Around Oakville, phones were once a staple around the building: they were used for passes, transcribing and even class activities like Kahoot or Gimkit. To state it plainly, this ban makes school a much different environment — for the worse.
Superintendent Dr. Jeff Haug broke down how the Mehlville School District views and interprets Missouri Bill 68 in a statement released on Aug. 8, 2025, stating, “Beginning with the 2025-2026 school year, the Missouri law (Senate Bill 68) requires that all school districts adopt a policy restricting students’ use of electronic personal communication devices during the day…”
The bill and district’s interpretation has some slight variation because of the indefinite language used in Bill 68. As a whole, communication in OHS has changed — what used to be the flurry of Snapchat notifications and groupchats is now a silent landscape of online culture.

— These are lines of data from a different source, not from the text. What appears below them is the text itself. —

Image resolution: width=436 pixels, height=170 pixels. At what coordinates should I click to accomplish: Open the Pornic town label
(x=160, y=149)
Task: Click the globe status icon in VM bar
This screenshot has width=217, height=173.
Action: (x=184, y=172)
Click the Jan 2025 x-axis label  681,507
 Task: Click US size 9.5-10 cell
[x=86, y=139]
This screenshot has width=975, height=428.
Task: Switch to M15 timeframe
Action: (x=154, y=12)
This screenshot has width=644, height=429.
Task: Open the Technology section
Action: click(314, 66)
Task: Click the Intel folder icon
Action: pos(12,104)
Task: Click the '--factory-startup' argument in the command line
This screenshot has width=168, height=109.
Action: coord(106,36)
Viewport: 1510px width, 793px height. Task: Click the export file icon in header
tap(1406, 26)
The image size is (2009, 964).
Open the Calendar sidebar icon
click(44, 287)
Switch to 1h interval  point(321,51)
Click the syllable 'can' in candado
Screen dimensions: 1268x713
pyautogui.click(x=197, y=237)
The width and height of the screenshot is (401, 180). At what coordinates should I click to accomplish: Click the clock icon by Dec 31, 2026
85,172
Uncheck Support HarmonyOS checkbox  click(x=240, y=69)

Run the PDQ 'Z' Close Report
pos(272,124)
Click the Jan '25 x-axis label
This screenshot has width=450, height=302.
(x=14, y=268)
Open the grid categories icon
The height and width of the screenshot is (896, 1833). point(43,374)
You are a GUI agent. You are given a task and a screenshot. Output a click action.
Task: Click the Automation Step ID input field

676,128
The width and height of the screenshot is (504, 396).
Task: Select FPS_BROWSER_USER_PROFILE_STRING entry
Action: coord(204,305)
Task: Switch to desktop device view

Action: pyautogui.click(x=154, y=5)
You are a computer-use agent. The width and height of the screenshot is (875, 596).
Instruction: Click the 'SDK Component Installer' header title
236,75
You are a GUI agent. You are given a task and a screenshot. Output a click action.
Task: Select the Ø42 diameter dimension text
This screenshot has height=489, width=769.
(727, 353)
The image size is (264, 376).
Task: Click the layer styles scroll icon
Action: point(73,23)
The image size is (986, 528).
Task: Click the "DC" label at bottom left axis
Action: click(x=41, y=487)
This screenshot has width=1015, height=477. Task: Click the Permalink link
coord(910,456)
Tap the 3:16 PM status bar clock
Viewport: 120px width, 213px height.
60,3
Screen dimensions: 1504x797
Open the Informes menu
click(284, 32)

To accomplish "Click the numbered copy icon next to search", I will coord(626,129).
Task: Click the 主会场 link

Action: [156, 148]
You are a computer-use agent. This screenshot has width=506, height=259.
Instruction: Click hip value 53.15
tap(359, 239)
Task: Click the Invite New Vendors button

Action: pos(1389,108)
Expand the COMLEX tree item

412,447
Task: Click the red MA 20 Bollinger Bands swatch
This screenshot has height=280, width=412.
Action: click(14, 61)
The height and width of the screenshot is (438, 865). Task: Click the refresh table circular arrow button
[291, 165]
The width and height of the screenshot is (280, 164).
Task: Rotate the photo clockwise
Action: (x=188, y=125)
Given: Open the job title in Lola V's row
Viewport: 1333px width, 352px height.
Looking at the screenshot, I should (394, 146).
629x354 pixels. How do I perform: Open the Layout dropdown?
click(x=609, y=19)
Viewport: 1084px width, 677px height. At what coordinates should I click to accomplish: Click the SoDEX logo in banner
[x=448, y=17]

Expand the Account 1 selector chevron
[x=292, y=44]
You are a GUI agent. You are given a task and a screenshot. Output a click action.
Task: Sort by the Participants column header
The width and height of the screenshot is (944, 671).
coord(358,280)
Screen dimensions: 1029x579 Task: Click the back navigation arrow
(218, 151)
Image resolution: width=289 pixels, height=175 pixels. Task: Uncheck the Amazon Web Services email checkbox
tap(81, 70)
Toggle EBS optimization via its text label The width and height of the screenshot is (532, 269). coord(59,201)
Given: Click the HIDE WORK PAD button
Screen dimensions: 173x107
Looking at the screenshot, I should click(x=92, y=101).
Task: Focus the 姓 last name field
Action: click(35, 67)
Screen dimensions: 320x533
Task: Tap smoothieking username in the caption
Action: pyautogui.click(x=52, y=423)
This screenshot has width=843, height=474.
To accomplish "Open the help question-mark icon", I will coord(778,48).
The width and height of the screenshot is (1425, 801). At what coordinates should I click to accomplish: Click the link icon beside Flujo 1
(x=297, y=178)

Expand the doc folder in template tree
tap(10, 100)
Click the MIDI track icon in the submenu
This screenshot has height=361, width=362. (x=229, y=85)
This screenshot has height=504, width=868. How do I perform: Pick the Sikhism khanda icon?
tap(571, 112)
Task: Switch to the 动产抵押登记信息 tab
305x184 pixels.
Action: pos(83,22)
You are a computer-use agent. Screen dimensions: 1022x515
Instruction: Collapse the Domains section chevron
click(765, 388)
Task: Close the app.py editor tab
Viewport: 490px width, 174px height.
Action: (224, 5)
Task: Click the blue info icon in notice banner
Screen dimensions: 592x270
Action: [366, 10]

However, what I find that I miss most is just being able to have background music during solo work time. It is not that I am trying to tune out any potential announcements from either my teacher or the intercom, but I focus better when I don’t have to hear the clacking of keyboards around me or the whistling of noses as we start to enter cold and flu season. Plus there is a level of social aspect to be considered because many people that I know would share their music in class in the form of passing an Airpod or earbud off to a friend.
Another quality-of-life issue that arises with the phone ban takes place in journalism in the form of being able to snap a quick photo on my phone or record and transcribe an interview. This leads to having to come up with ‘district approved’ workarounds that add more headache and time that could have been put forth elsewhere.
Additionally, an adverse effect that came from this bill is the bathroom pass disaster. Before we had a flawed, yet working system where as long as the bathroom wasn’t at capacity, you could submit one of two of your daily passes and it would be fine. For a short while after the bell rang, there would be teachers posted in the halls to check if students had active passes by asking us to open it on our phones — see the problem? Now administration is reverting back to the 1900s with having physical bathroom passes alongside the electronic pass system.
I know that the phones did take away attention from teachers and would host their own problems, and there is more person-to-person interaction now than ever in the last three years I’ve been here at OHS. But I do wish we could have the best of both worlds and have permission to use our phones more freely apart from the pre-approved short “academic use period” while maintaining the new inadvertent social standards created by this bill.